I recently had to configure the open-source firewall pfSense to allow VPN access for mobile clients, particularly those using OS X on Macs and iOS on iPhones and iPads.
I haven’t found too many examples out there from people who have set this up successfully, so I thought it might be helpful to share this information for others who are trying to set up a similar VPN configuration.
N.B. This works for pfSense 2.1. In pfSense 2.2 they completely changed the IPSec backend, so things are a little different at the frontend.
In System -> User Manager set up a suitable user as needed, and under Effective Privileges add User – VPN – IPsec xauth Dialin for that user.
Then go to VPN -> IPsec and set up the mobile IPsec client configuration as follows.
Tunnels: Phase 1 (Mobile Client)
- Disabled off
- Internet Protocol IPv4
- Interface WAN
- Description Remote access VPN [modify as needed]

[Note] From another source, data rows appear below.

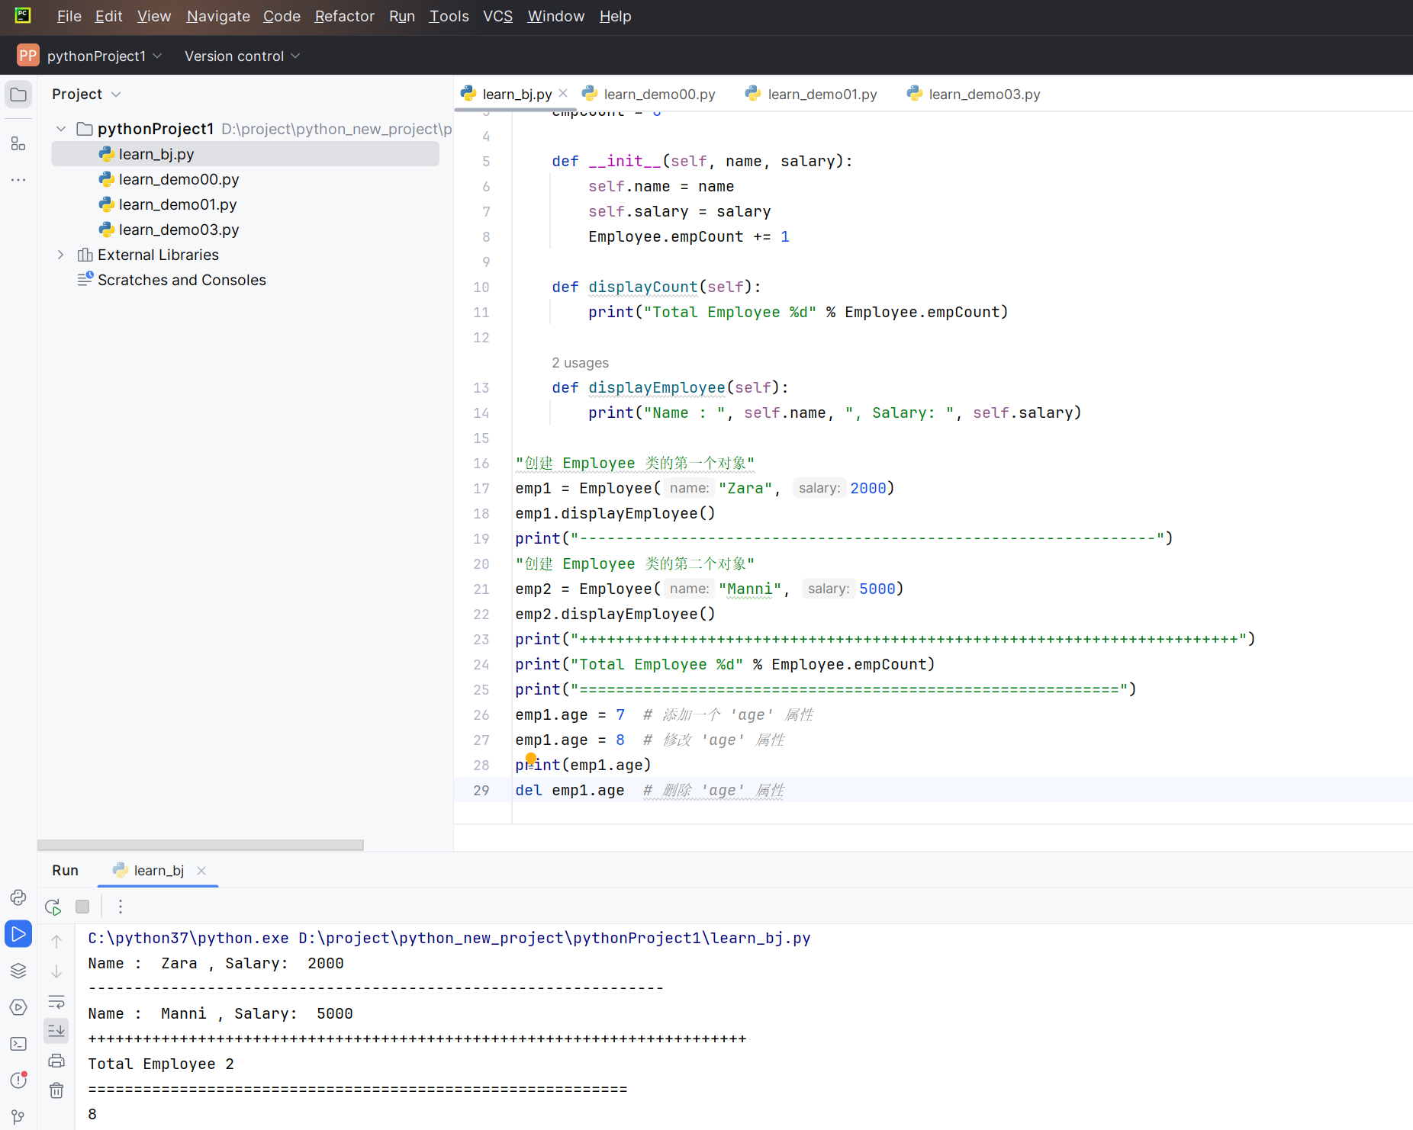Image resolution: width=1413 pixels, height=1130 pixels.
Task: Toggle the Project tool window folder icon
Action: (x=18, y=95)
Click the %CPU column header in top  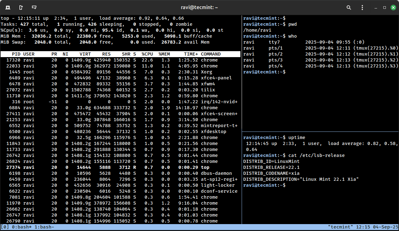pyautogui.click(x=147, y=54)
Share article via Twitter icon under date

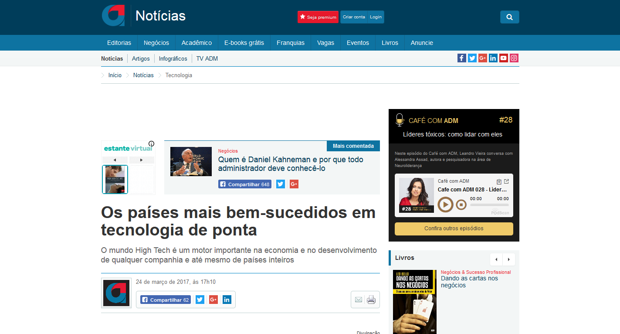[x=200, y=300]
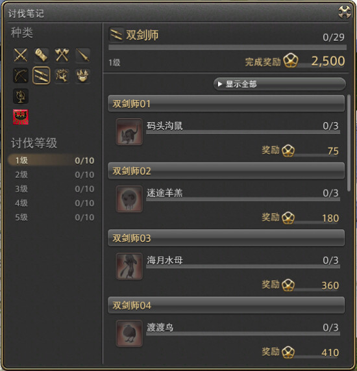357x371 pixels.
Task: Select the archer bow class icon
Action: [21, 75]
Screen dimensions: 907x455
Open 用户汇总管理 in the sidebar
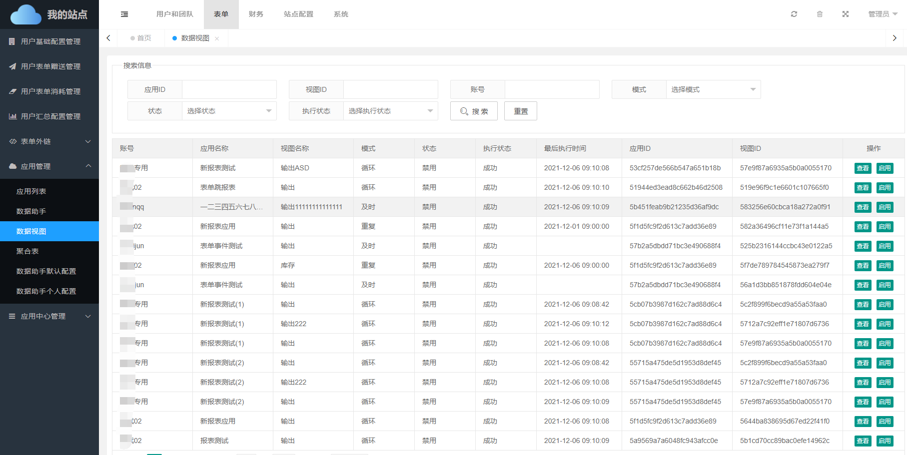(x=50, y=116)
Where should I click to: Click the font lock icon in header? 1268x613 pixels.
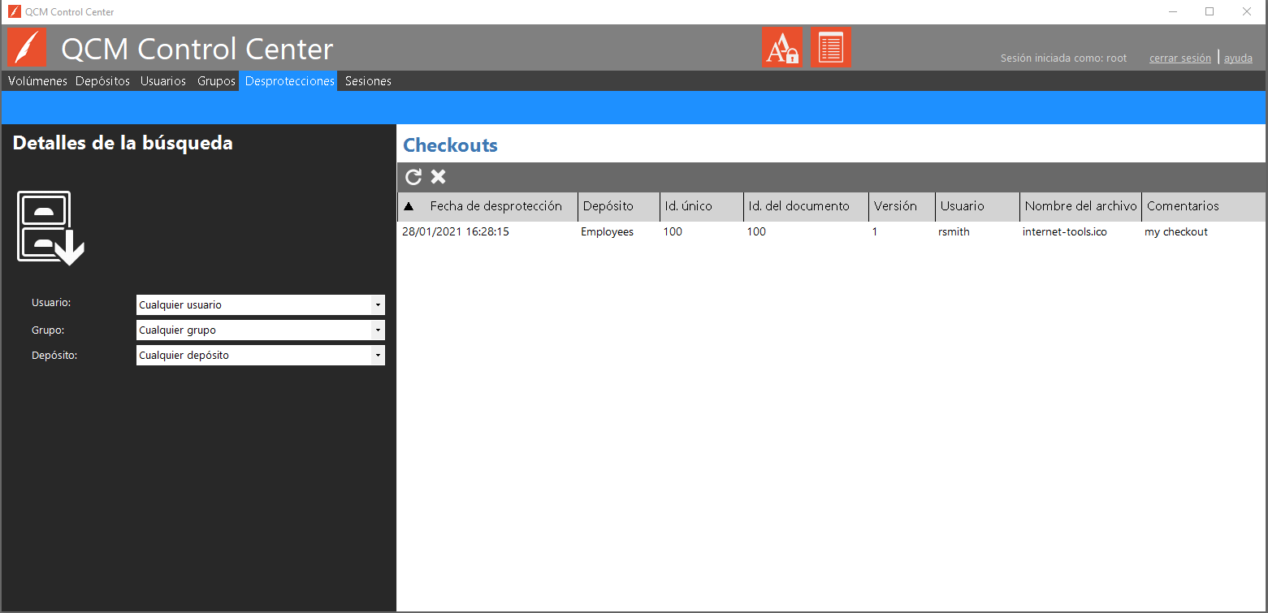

Phase 1 proposal (Authentication)
- Authentication method Mutual PSK + Xauth
- Negotiation mode aggressive
- My identifier My IP address
- Peer identifier Distinguished name
MyIdentifier[modify as needed]
- Pre-Shared Key
MyPresharedKey[modify as needed]
- Policy Generation Default
- Proposal Checking Default
- Encryption algorithm 3DES
- Hash algorithm SHA1
- DH key group 2 (1024 bit)
- NAT Traversal Force
- Dead Peer Detection on
Tunnels: Phase 2 (Mobile Client)
- Disabled off
- Mode Tunnel IPv4
- Local Network LAN subnet (NAT/BINAT None)
- Description [empty]
Phase 2 proposal (SA/Key Exchange)
- Protocol ESP
- Encryption algorithms AES auto, Blowfish auto, 3DES, CAST128
- Hash algorithms MD5, SHA1
- PFS key group off
- Automatically ping host [empty]
- IKE Extensions on
Extended Authentication (Xauth)
- User Authentication LocalDatabase
- Group Authentication none
Client Configuration (mode-cfg)
- Virtual Address Pool on Network:
192.168.100.0/ 24 [modify as needed]
- Network List off
- Save Xauth Password off
- DNS Default Domain on
local.foo.com[modify as needed]
- Split DNS off
- DNS Servers on Server #1:
192.168.1.200[modify as needed]
- WINS Servers off
- Phase2 PFS Group off
- Login Banner on
Warning: don't be naughty![modify as needed]
MyIdentifier[modify as needed, should match Peer identifier above]
- Pre-Shared Key
MyPresharedKey[modify as needed, should match Pre-Shared Key above]
In Firewall -> Rules, go to the IPsec tab and make sure there’s a rule to allow all IPv4 traffic from anywhere to anywhere.
OS X configuration
In System Preferences -> Network, add a new interface of type VPN, VPN Type Cisco IPSec, and Service Name of your choice.
Server Address is the public IP of your firewall. Account Name is the pfSense user you set up earlier.
In Authentication Settings, Shared Secret is the pre-shared key you created on pfSense earlier, and Group Name is the identifier you created on pfSense earlier.
In Settings -> VPN, add a new VPN configuration of type IPSec.
Description is up to you. Server is the public IP of your firewall. Account is the pfSense user you set up earlier. Group Name is the identifier you created on pfSense earlier. Secret is the pre-shared key you created on pfSense earlier.